Brief 1:
Print the stretch of the passage on Latour and Nietzsche from "Now, it’s a" through "forces. (my translation)" word for word.
Brief 2:
Render this sentence from the passage on Latour and Nietzsche in Spanish: "Fourteen of its one hundred and ninety maxims refer to Nietzsche directly or indirectly."

The Deleuzian Nietzsche permeates the pages of Latour’s Irréductions. Fourteen of its one hundred and ninety maxims refer to Nietzsche directly or indirectly. Early reviews immediately noted the resonance, one critic describing it as ‘Latour’s Nietzschean theory of the political nature of all social life’. (Knorr-Cetina, 1985, ‘Germ Warfare’, p.581). Moreover, in his preface to a new edition of the text, published in French in 2001, Latour reiterates the Deleuzian-Nietzschean inflection of his ontology by clarifying a difference between ‘force’ and ‘power’ that he believes has been misunderstood up to then:
Or, c’est à une autre opposition que je m’attache ici: celle entre la force—qui suppose une composition progressive des ressources—et la puissance qui dissimule entièrement les multitudes qui la rendent effective. Il s’agit donc de passer des vertiges de la puissance à la simple et banale positivité des forces. (Latour. 2001, 1984, Pasteur: guerre et paix des microbes, suivi de Irréductions, from the Préface de la nouvelle edition, p.8)
Now, it’s a different opposition that I’m advancing here: one between ‘force’—which implies a progressive composition of resources—and ‘power’, which entirely obscures the multitudes that render it effective. Thus, it’s a matter of passing from the vertigo of power to the simple and banal positivity of forces. (my translation)
In fact, just as Latour’s ontology was first developed at the site of a neuroendocrinology laboratory, it is interesting to note that Nietzsche developed his theory of forces in conjunction with intensive dialogue with the life sciences of his own period (especially Wilhelm Roux’s developmental mechanics, with its idea of the struggle between body parts within an organism) and that Nietzsche himself functioned as an early ethnologist and philosophical visitor of the laboratory.
Latour’s thought is diplomatic, and even ‘ethical’, to the extent that it represents the agency of every one of these ‘forces’ in every event situation in the world. It is precisely this curious ‘ethics’ that he inherits from the Deleuzian Nietzsche. The connection with the mode of existence of [MOR] should be readily apparent.

Material shown:
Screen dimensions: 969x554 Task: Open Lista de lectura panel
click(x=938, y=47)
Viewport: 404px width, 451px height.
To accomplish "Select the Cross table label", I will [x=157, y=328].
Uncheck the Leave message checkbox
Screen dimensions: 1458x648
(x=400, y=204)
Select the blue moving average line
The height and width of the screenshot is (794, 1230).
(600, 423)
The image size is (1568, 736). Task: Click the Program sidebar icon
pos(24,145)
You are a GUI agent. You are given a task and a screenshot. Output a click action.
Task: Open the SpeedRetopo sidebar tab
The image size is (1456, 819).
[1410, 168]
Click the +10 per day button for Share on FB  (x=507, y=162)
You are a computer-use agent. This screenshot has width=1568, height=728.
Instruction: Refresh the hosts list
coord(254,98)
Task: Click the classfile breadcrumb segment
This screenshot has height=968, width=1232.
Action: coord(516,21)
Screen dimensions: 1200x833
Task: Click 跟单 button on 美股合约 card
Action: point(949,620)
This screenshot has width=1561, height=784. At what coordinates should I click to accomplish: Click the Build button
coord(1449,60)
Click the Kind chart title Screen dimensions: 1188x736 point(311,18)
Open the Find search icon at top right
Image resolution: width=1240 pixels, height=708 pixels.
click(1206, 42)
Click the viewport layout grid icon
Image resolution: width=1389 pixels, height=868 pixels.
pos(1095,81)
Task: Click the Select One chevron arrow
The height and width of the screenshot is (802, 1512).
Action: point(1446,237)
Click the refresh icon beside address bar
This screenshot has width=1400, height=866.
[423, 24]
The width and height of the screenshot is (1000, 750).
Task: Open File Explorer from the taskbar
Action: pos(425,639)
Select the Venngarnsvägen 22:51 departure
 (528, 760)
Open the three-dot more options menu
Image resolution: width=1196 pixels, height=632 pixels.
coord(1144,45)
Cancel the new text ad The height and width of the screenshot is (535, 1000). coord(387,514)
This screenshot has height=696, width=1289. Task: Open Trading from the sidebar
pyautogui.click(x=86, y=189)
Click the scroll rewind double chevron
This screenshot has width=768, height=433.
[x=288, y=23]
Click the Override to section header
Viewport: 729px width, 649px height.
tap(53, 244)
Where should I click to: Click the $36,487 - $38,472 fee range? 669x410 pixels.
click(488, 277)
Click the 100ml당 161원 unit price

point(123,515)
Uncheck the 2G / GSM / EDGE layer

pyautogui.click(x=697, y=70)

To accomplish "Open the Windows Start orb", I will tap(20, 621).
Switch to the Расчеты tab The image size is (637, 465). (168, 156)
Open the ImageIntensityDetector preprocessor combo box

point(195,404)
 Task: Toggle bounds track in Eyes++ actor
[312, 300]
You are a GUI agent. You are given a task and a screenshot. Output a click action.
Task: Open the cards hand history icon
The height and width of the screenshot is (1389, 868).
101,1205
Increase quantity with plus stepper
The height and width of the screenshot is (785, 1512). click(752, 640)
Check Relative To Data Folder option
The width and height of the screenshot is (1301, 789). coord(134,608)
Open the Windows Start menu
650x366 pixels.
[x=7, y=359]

Expected answer 1:
Now, it’s a different opposition that I’m advancing here: one between ‘force’—which implies a progressive composition of resources—and ‘power’, which entirely obscures the multitudes that render it effective. Thus, it’s a matter of passing from the vertigo of power to the simple and banal positivity of forces. (my translation)

Expected answer 2:
Catorce de sus ciento noventa máximas se refieren a Nietzsche directa o indirectamente.